Trash cans and Skinned Knees

You may wonder what the two have in common...but, if you live in my house you know, the two go together because on trash day, Mallory takes out the trashcans, and she falls down, and skins her knees.
But, still, there she is every Tuesday morning, while I walk the dog up and down the street, struggling and pulling those big ole Rubbermaid trashcans as far as she can down the driveway. I shake my head, and cringe and sigh and still there we are letting the same scenario play out every Tuesday morning.
- "Mallory, let someone help, you."
-"NO, I can do it myself."

"I can do it myself"... a favorite quote of those little people in our lives. My how I admire their perseverance, and their will. I wish I had it...just a spark of it. I wish I would keep pulling on that trashcan, even when it seems its got me totally pulled under.

And what about those skinned knees? Does that make me a bad mom for knowing the outcome and letting it play out anyway; Tuesday after Tuesday, there we are, putting a princess bandaid on a cut she will forget about the time we get to school. Being a few minutes late for work because this time we cried just a little bit longer. I don't know, I guess when we see the young woman Mallory turns out to be, we will know which affected her more, the Trash cans or the skinned knees.

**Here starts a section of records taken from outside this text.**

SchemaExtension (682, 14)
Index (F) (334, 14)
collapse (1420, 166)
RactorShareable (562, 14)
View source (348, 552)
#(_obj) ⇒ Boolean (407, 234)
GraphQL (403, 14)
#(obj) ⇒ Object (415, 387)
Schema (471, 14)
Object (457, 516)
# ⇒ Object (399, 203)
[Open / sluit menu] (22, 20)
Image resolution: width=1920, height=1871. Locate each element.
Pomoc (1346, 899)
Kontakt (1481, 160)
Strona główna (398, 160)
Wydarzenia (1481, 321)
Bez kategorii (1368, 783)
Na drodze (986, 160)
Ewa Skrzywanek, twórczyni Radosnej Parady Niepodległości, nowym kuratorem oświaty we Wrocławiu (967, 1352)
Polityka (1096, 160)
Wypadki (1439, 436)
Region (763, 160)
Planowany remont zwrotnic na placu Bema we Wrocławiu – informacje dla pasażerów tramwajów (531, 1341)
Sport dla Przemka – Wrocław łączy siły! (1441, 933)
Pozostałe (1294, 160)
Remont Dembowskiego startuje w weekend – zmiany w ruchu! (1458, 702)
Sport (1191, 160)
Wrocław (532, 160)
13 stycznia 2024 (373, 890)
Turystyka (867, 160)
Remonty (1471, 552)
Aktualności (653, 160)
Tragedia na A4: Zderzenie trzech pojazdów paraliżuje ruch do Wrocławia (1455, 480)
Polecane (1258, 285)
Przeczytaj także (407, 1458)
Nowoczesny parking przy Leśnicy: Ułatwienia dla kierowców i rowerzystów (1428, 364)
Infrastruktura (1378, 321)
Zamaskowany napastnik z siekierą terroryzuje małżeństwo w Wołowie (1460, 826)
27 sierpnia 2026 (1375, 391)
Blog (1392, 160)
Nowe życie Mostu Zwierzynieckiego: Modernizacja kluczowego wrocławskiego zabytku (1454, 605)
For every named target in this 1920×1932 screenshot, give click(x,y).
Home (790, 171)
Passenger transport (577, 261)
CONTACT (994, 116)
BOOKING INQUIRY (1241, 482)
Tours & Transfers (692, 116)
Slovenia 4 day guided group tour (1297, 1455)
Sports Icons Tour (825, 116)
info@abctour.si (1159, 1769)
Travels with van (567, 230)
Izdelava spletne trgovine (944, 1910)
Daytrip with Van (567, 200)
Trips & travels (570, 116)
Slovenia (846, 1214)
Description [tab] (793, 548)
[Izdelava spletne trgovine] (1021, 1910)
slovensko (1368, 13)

My favorite song by Gary Allan says: "But the struggles make you stronger, and the changes make you wise." How true. What would make Mallory more wise? To struggle with the trash cans and to figure out for herself how to get them to the street? Or for me to jump in everytime and to make life easy for her? It's a constant conflict for a mom, a teacher, parents, and grandparents. Easy or Hard? Help or Hinder? Live and Learn? Which one builds more character? The struggle or the outcome?

I often joke that I am MUCH better with others people children, then I am with my own. With my own children; the behavior modification training, the patience, the calm voice, all seem to fly out the window, and I am just a mom, doing the best I can; like we all are. Juggling ALOT of trashcans...and sometimes I just leave them in the driveway, or just "forget" to take the trash out. But I think, what I should be doing, is to make myself keep on pulling, just like Mallory does.

But for now, I will keep watching from the street at my 5 year old pulling the trash cans, falling down and brushing herself off, and trying again. I'll keep my comments to myself and let her keep trying, because I'm one who believes that the struggles make you stronger. And i'll secretly wish that I had the perseverance of a 5 year old, that I didn't give up so easily. That I kept on getting up, and brushing off, everytime something bigger than me knocks me down.